2017年2月25日

 

 NASAは現地時間23日、地球から40光年離れた場所(太陽系外)における赤色矮星のまわりで周回している大きな地球型惑星7個(“トラピスト-1”)について、一部の詳細なデータを明らかにし、そのうち3個については大気の状態からして水が存在する可能性が高く、生物生存可能な“ハビタブルゾーン”の領域にあることを発表した。

 

 2016年5月にチリのトラピスト望遠鏡により発見された今回発表の研究対象である地球型惑星。最初はトラピストによって3つの惑星が発見されたが、その後ヨーロッパ南天天文台の大きな望遠鏡や、NASAのスピッツアー望遠鏡の手助けにより7個全ての惑星の存在が確認された。

 

 スピッツアーのデータにより研究チームが7つの惑星の質量について予測することを始めていた。6個の惑星については質量を予測することに成功し、密度を推定することにつながった。これらの密度の推定によりトラピスト-1は岩石質である可能性があり、これからの更なる観測によりトラピスト-1において水が豊富に含まれるかどうかだけではなく、岩石表面上において水をためることができるかどうかを示すことができるとしている。

 

 まだ質量の特定がされていない1個の惑星及び、他の更なる太陽系外惑星については性質についての予測がされておらず、研究者の間では、それは雪球のような氷質の惑星である可能性があると言われている。

 

 ワシントンにある科学研究チームの主任であるトーマス氏は、「今回の発見が私達の生活を助ける1つのきっかけになり得る」というコメントを発表した。

 

 またバルティモアにある宇宙望遠鏡科学研究機構(Space Telescope Science Institute)のニコル・ルイス氏は今回のトラピスト-1の研究結果について、「地球型惑星の大気の状況を研究する上で大きな機会を与えてくれた。」とコメント。

 

 今後NASAは2018年に“ジェイムズ・ウェッブ宇宙望遠鏡”の打ち上げを予定している。水、メタン、酸素、オゾンその他様々な大気の状況を科学的に検証することを目的としている。将来的な検証結果がトラピスト-1における生物生存可能性の評価につながる重要な要素になり得るとしている。

 

 これまでに太陽系外において7個の地球型惑星を同時に発見することはなく、今回が初めてのことである。赤色矮星の周りにおいては、赤色矮星の温度自体が低いため、周りを周回する惑星では我々の太陽系に比べて、比較的水が存在することができる。
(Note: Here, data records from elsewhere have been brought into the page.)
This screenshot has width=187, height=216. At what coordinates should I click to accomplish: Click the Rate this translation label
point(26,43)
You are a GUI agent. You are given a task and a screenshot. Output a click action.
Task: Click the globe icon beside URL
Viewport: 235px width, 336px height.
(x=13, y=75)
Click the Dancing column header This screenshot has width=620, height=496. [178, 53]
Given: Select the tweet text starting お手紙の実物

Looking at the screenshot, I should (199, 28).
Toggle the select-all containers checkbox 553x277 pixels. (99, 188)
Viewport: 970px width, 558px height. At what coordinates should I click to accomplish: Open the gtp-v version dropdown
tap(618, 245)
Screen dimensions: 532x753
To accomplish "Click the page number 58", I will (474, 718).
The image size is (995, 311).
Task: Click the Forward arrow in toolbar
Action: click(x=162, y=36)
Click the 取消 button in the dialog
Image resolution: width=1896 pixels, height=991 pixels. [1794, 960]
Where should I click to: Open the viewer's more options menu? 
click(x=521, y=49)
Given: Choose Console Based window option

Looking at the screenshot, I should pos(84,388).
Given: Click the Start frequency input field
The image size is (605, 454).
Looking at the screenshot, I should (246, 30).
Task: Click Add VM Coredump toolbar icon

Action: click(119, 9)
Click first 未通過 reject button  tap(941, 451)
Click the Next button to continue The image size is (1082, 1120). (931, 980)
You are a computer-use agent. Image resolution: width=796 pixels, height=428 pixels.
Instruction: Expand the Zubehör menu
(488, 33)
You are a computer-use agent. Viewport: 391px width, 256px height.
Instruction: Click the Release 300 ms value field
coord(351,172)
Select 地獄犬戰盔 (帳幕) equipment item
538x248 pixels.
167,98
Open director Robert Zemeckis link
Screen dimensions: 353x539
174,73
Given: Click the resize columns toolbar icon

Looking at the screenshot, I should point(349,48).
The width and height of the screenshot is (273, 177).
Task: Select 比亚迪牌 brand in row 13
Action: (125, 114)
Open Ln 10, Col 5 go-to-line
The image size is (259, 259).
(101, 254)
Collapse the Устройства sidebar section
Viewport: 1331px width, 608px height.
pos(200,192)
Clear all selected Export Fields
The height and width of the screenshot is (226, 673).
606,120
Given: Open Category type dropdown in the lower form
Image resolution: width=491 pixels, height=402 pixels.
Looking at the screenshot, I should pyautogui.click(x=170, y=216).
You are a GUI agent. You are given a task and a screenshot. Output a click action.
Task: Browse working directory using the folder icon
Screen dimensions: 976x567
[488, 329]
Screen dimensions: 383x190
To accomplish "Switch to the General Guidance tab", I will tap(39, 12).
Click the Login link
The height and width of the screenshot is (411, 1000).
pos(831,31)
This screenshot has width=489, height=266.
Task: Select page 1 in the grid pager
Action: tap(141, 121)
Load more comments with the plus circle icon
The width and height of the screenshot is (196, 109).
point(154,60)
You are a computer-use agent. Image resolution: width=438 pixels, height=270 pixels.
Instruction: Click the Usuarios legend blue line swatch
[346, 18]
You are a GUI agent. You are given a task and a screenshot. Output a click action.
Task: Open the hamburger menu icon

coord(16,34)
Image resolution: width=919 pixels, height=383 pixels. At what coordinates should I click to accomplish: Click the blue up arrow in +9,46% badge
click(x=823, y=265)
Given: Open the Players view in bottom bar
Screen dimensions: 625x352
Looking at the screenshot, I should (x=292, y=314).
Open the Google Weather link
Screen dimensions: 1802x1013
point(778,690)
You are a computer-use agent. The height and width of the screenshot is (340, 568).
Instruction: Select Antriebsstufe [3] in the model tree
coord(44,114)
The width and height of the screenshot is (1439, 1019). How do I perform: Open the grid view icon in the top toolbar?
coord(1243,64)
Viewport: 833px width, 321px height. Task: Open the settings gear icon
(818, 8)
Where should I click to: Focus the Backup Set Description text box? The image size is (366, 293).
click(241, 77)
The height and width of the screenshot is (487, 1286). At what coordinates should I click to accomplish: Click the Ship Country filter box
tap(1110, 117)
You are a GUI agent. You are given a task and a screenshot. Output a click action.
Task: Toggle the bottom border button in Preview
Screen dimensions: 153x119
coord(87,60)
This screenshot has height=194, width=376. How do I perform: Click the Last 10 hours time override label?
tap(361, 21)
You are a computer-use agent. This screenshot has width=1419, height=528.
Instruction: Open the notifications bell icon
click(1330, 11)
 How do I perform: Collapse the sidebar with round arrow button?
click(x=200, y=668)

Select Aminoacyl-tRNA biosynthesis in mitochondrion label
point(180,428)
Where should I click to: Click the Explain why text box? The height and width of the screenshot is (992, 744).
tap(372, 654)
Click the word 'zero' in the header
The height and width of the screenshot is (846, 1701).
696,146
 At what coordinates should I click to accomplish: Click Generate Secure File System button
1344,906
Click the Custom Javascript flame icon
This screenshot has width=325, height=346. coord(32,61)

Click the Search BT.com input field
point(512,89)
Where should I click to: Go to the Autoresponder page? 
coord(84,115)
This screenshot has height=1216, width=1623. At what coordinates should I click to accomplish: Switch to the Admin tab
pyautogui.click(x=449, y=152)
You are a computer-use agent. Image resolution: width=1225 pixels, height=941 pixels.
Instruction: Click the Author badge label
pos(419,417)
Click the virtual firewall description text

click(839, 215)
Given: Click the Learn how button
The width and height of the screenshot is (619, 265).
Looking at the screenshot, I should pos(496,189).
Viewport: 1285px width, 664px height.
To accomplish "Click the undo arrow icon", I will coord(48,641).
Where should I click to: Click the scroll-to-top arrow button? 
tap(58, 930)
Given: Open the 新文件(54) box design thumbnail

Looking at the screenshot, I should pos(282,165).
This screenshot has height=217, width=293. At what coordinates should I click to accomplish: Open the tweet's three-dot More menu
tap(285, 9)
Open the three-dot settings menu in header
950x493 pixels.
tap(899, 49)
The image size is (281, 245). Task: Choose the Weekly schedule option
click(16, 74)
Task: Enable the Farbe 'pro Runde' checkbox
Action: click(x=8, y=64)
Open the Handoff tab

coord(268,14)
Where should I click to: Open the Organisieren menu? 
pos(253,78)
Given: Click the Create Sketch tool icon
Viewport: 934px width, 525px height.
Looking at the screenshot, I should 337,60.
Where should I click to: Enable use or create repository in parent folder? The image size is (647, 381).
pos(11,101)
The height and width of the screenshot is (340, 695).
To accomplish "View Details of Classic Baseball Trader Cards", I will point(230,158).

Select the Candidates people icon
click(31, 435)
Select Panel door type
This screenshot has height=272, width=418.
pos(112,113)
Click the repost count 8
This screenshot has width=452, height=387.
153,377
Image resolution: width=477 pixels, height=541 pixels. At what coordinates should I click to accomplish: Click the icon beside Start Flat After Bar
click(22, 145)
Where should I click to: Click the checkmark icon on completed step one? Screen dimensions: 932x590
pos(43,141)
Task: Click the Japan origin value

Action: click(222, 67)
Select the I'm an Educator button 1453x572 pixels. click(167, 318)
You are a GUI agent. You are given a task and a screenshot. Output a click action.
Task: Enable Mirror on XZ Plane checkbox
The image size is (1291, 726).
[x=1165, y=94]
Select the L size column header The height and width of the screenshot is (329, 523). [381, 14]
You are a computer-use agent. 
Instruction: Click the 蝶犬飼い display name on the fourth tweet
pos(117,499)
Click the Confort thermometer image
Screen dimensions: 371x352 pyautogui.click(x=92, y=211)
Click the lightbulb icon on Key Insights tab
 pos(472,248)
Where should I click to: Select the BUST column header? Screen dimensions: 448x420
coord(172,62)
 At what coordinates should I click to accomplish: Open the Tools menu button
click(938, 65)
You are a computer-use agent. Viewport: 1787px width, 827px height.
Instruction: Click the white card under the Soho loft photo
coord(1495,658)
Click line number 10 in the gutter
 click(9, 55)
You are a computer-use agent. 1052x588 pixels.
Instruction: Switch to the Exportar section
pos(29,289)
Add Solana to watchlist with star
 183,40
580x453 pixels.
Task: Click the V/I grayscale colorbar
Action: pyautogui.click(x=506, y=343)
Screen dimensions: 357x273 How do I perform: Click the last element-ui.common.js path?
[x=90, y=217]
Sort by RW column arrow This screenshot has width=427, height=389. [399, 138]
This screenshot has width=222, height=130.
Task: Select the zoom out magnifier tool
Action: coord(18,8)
またトラピスト-1においては7個の惑星全てが、太陽系でいう太陽と火星の距離の間の中に全て納まっており、周回軌道をしている。よって惑星同士の距離が非常に近い。そして大きな特徴はこれらの惑星は常に同じ面を恒星に向けていることである。したがって、同じ惑星の中においてどちらかが昼、どちらかが夜である状況が永遠に続くことを示しており、昼サイドから夜サイドにかけて強い風が吹くと予想される。